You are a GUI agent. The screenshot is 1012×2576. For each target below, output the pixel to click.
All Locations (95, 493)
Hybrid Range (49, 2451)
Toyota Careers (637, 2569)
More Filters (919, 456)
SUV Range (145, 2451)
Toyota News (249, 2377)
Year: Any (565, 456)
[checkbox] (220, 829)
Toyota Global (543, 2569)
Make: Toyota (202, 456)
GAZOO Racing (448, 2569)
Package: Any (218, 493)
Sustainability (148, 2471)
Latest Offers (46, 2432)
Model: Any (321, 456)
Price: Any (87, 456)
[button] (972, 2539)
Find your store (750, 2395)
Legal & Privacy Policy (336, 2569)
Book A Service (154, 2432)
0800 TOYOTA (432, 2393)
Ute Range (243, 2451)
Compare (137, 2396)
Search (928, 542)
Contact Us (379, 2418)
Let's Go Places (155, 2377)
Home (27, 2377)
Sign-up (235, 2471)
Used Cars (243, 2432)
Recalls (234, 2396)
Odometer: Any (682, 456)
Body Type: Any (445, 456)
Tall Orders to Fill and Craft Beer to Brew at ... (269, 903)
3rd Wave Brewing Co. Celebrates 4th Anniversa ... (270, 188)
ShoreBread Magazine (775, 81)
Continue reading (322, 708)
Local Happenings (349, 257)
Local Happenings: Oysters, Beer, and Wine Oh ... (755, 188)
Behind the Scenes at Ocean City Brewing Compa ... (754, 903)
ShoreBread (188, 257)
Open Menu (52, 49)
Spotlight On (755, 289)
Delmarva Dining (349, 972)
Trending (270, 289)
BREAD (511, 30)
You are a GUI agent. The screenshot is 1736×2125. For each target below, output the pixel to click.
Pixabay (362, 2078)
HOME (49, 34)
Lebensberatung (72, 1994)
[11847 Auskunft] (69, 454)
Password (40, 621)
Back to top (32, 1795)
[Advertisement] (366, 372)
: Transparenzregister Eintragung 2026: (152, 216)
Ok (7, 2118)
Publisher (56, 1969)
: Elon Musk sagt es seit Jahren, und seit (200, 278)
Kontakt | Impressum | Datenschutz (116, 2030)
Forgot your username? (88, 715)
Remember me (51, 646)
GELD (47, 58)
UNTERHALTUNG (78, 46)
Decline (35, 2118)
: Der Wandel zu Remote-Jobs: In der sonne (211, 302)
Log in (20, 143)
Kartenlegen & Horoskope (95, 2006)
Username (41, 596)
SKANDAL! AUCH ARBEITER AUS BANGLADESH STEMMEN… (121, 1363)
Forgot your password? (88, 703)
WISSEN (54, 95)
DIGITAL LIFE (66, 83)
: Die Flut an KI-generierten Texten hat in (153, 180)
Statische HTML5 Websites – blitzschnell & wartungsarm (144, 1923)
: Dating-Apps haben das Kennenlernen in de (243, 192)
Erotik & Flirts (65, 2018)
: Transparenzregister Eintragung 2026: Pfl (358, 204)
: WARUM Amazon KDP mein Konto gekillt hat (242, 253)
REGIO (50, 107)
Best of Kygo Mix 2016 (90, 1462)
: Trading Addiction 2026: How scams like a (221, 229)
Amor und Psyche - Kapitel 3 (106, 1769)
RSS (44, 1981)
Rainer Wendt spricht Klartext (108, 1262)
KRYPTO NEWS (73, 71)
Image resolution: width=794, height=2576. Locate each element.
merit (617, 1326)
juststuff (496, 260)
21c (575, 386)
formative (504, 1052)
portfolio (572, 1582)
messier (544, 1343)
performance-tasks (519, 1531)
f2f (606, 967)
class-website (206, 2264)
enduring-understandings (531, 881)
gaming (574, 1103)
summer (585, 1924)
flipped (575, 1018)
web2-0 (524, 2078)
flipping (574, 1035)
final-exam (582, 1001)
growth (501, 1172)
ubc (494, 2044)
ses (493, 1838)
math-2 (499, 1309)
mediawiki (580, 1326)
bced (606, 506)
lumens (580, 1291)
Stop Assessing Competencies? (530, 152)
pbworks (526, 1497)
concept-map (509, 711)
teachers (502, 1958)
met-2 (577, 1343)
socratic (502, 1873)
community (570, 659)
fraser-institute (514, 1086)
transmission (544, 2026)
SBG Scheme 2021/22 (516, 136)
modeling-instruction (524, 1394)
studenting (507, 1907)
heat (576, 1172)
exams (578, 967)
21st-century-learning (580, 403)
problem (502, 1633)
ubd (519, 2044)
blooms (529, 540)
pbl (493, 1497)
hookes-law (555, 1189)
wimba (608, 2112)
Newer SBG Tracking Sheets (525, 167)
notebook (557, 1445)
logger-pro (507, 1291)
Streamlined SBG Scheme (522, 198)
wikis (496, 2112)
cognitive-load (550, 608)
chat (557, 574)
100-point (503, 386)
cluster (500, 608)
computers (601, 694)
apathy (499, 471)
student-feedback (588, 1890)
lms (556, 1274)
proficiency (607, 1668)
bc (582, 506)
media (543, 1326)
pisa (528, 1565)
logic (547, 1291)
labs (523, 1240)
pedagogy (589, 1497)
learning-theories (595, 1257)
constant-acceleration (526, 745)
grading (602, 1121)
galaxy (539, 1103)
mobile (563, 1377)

════════════════════

» TO DO:
Look back at the entries above and repeat, unchanged, every line from the line holding "teachers (502, 1958)" through the line holding "21st-century-learning (580, 403)".

» RESPONSE BOX:
teachers (502, 1958)
met-2 (577, 1343)
socratic (502, 1873)
community (570, 659)
fraser-institute (514, 1086)
transmission (544, 2026)
SBG Scheme 2021/22 (516, 136)
modeling-instruction (524, 1394)
studenting (507, 1907)
heat (576, 1172)
exams (578, 967)
21st-century-learning (580, 403)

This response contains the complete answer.